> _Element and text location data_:
*****

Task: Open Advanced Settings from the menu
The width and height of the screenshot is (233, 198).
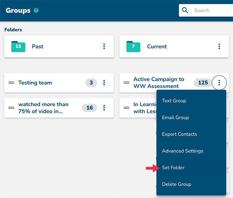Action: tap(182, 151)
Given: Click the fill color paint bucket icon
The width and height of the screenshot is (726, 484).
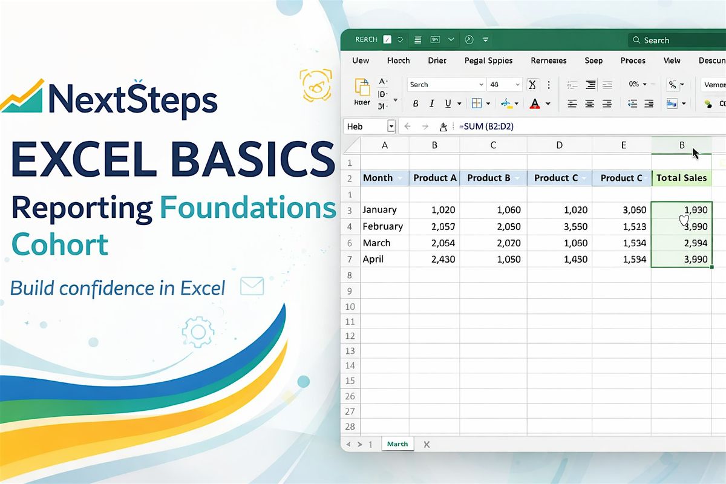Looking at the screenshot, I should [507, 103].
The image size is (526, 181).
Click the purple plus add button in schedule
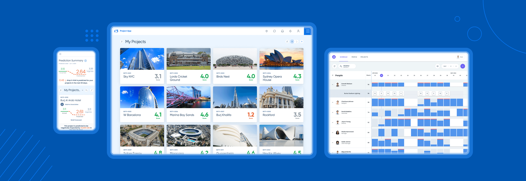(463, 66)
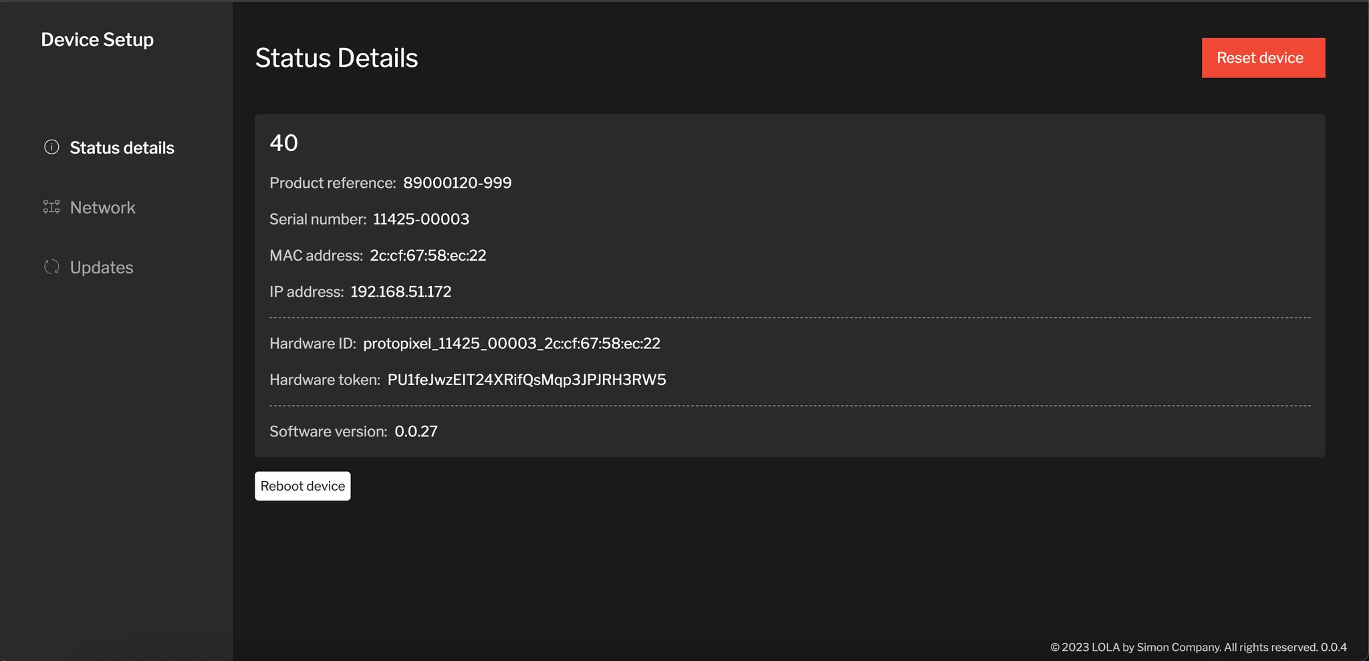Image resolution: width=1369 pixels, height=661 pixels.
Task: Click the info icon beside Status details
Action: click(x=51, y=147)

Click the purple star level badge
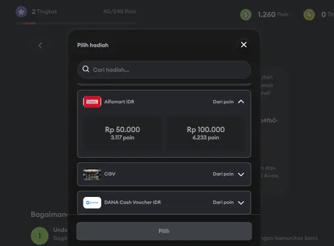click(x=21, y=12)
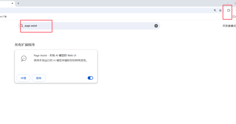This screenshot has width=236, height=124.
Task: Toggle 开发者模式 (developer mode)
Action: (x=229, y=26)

*****

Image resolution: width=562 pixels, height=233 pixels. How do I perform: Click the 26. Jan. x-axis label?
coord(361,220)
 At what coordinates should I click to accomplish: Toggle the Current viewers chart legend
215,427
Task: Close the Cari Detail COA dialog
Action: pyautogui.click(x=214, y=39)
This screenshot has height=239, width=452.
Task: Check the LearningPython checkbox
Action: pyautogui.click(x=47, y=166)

*****

> _GIVEN PROBLEM_:
Put the data from the line containing "Task: Open Advanced Settings from the menu" through the line containing "Action: (x=229, y=26)", both included, into a Markdown table with the columns Row and Line text, numbering each row and skipping blank lines. Leave the pictures out.

> _WORKED ANSWER_:
| Row | Line text |
|---|---|
| 1 | Task: Open Advanced Settings from the menu |
| 2 | The width and height of the screenshot is (233, 198). |
| 3 | Action: tap(182, 151) |
| 4 | Given: Click the fill color paint bucket icon |
| 5 | The width and height of the screenshot is (726, 484). |
| 6 | Looking at the screenshot, I should [507, 103]. |
| 7 | The image size is (526, 181). |
| 8 | Click the purple plus add button in schedule |
| 9 | (463, 66) |
| 10 | Image resolution: width=1369 pixels, height=661 pixels. |
| 11 | Task: Click the info icon beside Status details |
| 12 | Action: click(x=51, y=147) |
| 13 | Click the purple star level badge |
| 14 | click(x=21, y=12) |
| 15 | This screenshot has width=236, height=124. |
| 16 | Task: Toggle 开发者模式 (developer mode) |
| 17 | Action: (x=229, y=26) |